I thought that might get your attention! Here is one of my favorite recipes from my new book – Chocolate Coconut Silk. If you are unable to find the unsweetened coconut milk (I used So Delicious brand – 45 calories per cup) you can use fat free milk, or soy milk or nut milk.
Chocolate Coconut Silk – Makes four 1/2 cup servings
I adore pudding. This is so creamy and chocolatey and easy to make –
hope you’ll love it too.
1⁄4 cup 21.5 g unsweetened natural cocoa powder
1⁄4 cup 32 g cornstarch
1⁄4 teaspoon salt
2 cups 473 ml unsweetened coconut milk,
1⁄3 cup to 1/2 cup agave nectar (depending on how sweet you like your desserts)

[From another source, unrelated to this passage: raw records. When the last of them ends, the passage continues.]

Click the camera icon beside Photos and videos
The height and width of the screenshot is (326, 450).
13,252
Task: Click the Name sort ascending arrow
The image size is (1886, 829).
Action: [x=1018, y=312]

2 teaspoons pure vanilla extract
In a 1-quart saucepan, combine the cocoa, cornstarch and salt. Add just
enough of the coconut milk to make a smooth paste. Gradually stir in the
agave and the remaining coconut milk. Cook over medium heat, stirring
constantly, until the mixture begins to thicken. Remove from heat and stir
in the vanilla extract. Pour into 4 serving dishes and cool.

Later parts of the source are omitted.